This advice-column-style blog for SLPs was authored by Pam Marshalla from 2006 to 2015, the archives of which can be explored here. Use the extensive keywords list found in the right-hand column (on mobile: at the bottom of the page) to browse specific topics, or use the search feature to locate specific words or phrases throughout the entire blog.
Q: Many SLPs write to me with questions about sibilants that are distorted––inter-dental, frontal, whistled, palatal, lateral, and so forth. I have given lots of advice about these errors, but sometimes I can’t. Why?
Sometimes I can give no advice for fixing errors on the sibilants because the errors are distorted in such refined ways that there is no way to determine what exactly is going on without seeing and hearing the error myself.
If you have taken classes of mine, you know that I often ask participants, “Can you make the sound exactly like your client?

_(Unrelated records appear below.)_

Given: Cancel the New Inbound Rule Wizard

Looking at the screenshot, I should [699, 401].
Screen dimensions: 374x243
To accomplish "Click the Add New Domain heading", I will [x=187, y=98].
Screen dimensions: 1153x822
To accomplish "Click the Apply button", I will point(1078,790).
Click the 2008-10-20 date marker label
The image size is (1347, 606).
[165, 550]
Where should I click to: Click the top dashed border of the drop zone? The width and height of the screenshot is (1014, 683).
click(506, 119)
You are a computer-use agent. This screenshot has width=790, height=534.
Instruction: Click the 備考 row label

Can you model it for us?” I do this because I have to see and hear the error myself. Then can imitate it myself in order to figure out what to do. This is a reflection of Alexander Graham Bell’s methods. He said that if we can’t figure out what the client is doing wrong, we should imitate the client’s error. He said we should study the path of change from the error production to the better production as we make these changes ourselves. Then we should teach the client to make these subtle changes himself.

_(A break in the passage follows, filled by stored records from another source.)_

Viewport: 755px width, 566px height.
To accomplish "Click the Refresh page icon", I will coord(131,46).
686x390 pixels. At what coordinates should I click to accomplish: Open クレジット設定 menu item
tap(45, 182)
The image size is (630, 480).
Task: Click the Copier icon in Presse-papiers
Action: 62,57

Another old saying that helps here is this: “Therapy is on-going diagnosis.” I am not sure who first said this but perhaps it was Van Riper. This concept is relevant to all types of speech-language problems, but it is especially helpful with the sibilants. We have to try a method and then watch/listen to what happens as a result. Then we try something else and observe what then happens next. Then we try a third thing, and so forth. Each tiny step tells us more about what needs to change in order to make the phoneme sound better.

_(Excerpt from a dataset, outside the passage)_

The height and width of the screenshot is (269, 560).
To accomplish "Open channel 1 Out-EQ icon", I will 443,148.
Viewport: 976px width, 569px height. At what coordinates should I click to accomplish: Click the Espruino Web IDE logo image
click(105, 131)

The critical need for figuring out methods through the process of trial-and-error is one of the reasons I continue to rail against the notion that we can only do in therapy those things that have been “proven.” There is never going to be any research on what will work with the client sitting across the table. The client sitting across the table has never been studied by anyone but his attending therapist. Therefore the therapist has to have the freedom to try one thing and then another in order to determine what will work best for him. The therapist also has to have the freedom to invent methods on the spot to find out something that will be helpful for that particular client at that particular time. It is “trial and error” and “on-going diagnosis” and “thinking from the seat of one’s pants” that determines what methods work in treatment for individual speech students.